Tout est terminé aujourd’hui ; ce livre, pour lequel tant d’arts divers se sont fraternellement associés, vient de paraître. Il peut prendre rang à côté des chefs-d’œuvre que les âges précédens nous ont légués. Je sais qu’un exemplaire a été envoyé à l’exposition de Vienne ; il y fera bonne contenance et honorera notre pays. On pourra mettre en parallèle ce qui sort des meilleures presses d’Angleterre et d’Allemagne ; on pourra fouiller dans les bibliothèques, chercher sur les rayons réservés, ouvrir l’armoire où les incunables dorment sous clé, on ne trouvera rien d’analogue à cet ensemble où tout a été combiné, pondéré, exécuté de façon à obtenir une œuvre absolument unique jusqu’à ce jour. Autrefois, à l’époque des jurandes et des corporations, on n’arrivait au grade de maître qu’après avoir fait ce qu’on nommait le chef-d’œuvre ; la maison Hachette vient de confirmer d’une façon éclatante les lettres de grande maîtrise qu’elle possédait depuis longtemps. Plus d’un bibliophile, en voyant ces amples marges, ces larges fonds, en faisant vibrer sous ses doigts ce papier solide et sonore, en examinant à la loupe ce caractère qui a la netteté d’un camée antique, en suivant de l’œil la fine régularité des filets rouges, en comparant la diversité des ornemens, qui se reproduisent sans se répéter, en cherchant une erreur dans le travail de la pointe qui a dessiné les eaux-fortes, en admirant les compositions ingénieuses, variées et charmantes de M. Bida, se souviendra de la phrase dont le père Lelong a honoré la Bible publiée en 1540 par Robert Estienne : « opus sane in arte typographica, si unquam fuit, perfectum ; c’est sans contredit, dans l’art typographique, un ouvrage parfait, si jamais il en fut. »


MAXIME DU CAMP.

  1. Voyez Isaïe, III, vers. 20 et seq.
  2. Deut., XIV, vers. 7.
  3. À ce sujet, la recommandation faite par Jésus à ses disciples est positive : « n’allez point vers les gentils et n’entrez point dans les villes des Samaritains. » (Saint Mathieu, X, 5. )

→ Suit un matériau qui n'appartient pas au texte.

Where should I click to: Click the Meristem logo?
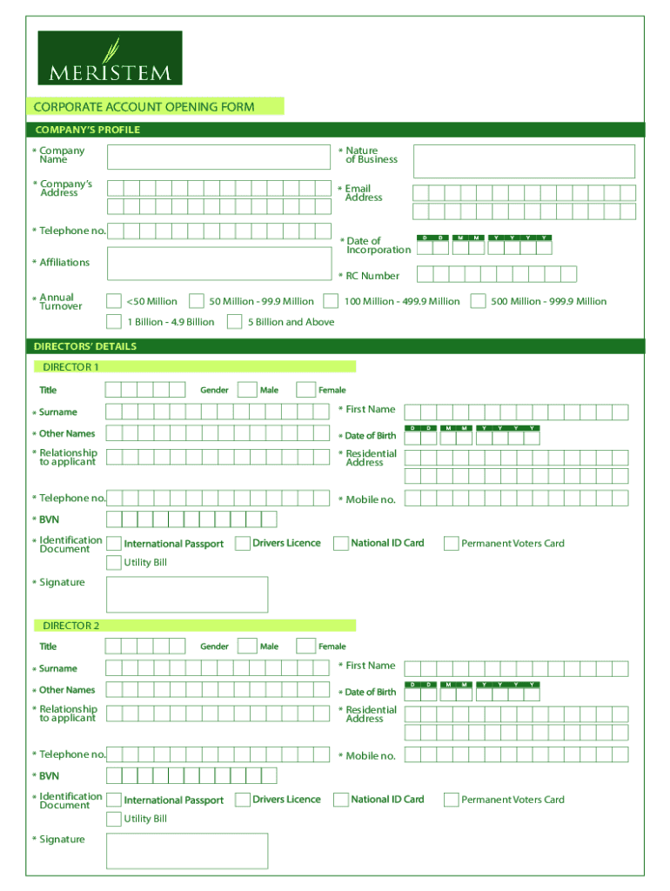(110, 57)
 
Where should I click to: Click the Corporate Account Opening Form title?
(144, 107)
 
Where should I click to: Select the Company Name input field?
(219, 157)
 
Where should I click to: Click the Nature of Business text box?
(524, 161)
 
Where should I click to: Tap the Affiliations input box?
(219, 265)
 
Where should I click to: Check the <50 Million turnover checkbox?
(114, 301)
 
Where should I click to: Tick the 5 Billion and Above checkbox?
(234, 322)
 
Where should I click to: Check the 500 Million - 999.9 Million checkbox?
(478, 301)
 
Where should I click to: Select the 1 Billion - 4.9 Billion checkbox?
(114, 322)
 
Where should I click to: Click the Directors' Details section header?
(85, 346)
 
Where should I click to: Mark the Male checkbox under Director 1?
(247, 390)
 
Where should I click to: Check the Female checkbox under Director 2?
(305, 646)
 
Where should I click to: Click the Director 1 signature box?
(187, 594)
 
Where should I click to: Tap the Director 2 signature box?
(187, 851)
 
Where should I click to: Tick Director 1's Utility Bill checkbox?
(114, 562)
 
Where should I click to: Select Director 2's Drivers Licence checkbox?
(243, 800)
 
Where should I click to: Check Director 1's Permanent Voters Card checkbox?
(451, 544)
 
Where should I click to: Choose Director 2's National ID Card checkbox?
(341, 800)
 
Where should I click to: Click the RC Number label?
(372, 276)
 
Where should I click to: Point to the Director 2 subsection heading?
(71, 626)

  4. Isaïe, LIII, vers. 3 et 4.
  5. Introduction, XLVII.
  6. L’arbre dont il est ici question n’a rien de commun avec celui auquel nous donnons le même nom, et qui est une sorte d’érable à feuillage de platane (acer pseudo-platanus). Le sycomore d’Égypte (ficus sycomorus) est un figuier ; son bois, fort recherché par les anciens Égyptiens, qui lui attribuaient des vertus presque fabuleuses, était regardé comme incorruptible et employé de préférence à la confection des cercueils destinés à contenir les momies des personnages importans.
  7. Il faut lire, selon la version protestante : que celui qui n’a pas d’épée vende sa robe pour en acheter une.

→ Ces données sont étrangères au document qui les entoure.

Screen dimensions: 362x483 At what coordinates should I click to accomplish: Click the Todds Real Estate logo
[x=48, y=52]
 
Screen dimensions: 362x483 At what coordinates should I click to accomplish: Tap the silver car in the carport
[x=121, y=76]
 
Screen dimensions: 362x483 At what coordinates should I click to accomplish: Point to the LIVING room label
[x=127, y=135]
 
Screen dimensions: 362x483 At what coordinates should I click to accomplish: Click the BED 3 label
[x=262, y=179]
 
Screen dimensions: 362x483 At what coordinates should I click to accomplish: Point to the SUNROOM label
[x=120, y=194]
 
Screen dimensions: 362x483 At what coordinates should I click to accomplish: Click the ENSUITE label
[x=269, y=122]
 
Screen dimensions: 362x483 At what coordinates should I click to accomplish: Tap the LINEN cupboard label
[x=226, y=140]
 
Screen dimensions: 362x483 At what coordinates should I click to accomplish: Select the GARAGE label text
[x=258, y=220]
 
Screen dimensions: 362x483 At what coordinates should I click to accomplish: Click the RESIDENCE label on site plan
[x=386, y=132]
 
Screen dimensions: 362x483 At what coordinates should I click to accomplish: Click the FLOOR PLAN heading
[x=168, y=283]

  8. Il est à remarquer qu’une tradition semblable existe à Constantinople et à Damas : porte dorée, porte murée ; là aussi la ville doit tomber au pouvoir des chrétiens, un vendredi, pendant la prière de trois heures.
  9. Nous citerons entre autres la gravure de la Diane au bain de Boucher, qui est à la Chalcographie du Louvre.

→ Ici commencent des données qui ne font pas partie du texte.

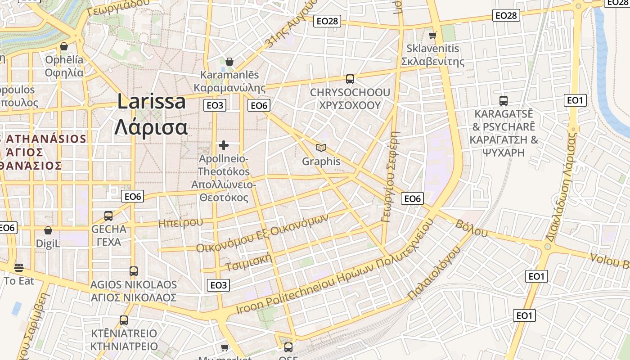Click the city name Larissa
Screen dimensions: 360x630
151,102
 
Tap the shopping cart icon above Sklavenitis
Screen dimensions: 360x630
432,35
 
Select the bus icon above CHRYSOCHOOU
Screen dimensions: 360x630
350,79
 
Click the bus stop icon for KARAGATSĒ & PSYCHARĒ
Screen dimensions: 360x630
504,100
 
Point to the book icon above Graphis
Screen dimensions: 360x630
321,148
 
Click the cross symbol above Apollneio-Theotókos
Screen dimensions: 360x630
224,145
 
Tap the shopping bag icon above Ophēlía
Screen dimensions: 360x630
64,46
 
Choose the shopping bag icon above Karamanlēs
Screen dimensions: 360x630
230,62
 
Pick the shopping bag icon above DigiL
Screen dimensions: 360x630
48,231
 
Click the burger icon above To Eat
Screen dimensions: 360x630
18,268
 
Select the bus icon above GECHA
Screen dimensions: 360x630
108,216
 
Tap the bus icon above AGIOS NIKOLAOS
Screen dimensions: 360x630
133,271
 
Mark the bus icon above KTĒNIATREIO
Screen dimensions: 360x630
124,320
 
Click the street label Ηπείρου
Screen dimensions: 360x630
181,222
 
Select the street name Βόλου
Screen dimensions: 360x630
472,228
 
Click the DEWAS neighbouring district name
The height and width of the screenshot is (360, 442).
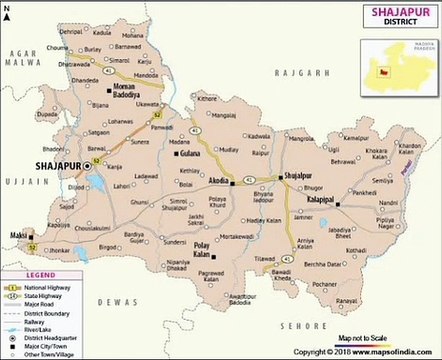pos(115,299)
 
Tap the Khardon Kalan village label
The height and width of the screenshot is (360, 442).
pos(409,149)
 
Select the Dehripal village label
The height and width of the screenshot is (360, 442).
pos(71,33)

  10. « A l’époque où Napoléon fondait de gigantesques projets sur son alliance avec l’empereur Alexandre, le Moniteur ou le Journal de l’empire publia dans ce sens un article où il était dit, en parlant de deux puissans monarques : « Ces deux souverains, dont l’union ne peut être qu’invincible. » Les trois dernières lettres du mot union ayant été enlevées pendant l’impression, il resta le mot un, et l’empereur de Russie lut avec indignation cette phrase du journal : « Ces deux souverains, dont l’un ne peut être qu’invincible. » L’erratum du numéro suivant lui parut une nouvelle injure. » Histoire de l’Imprimerie, par M. Paul Dupont, t. II, p, 395.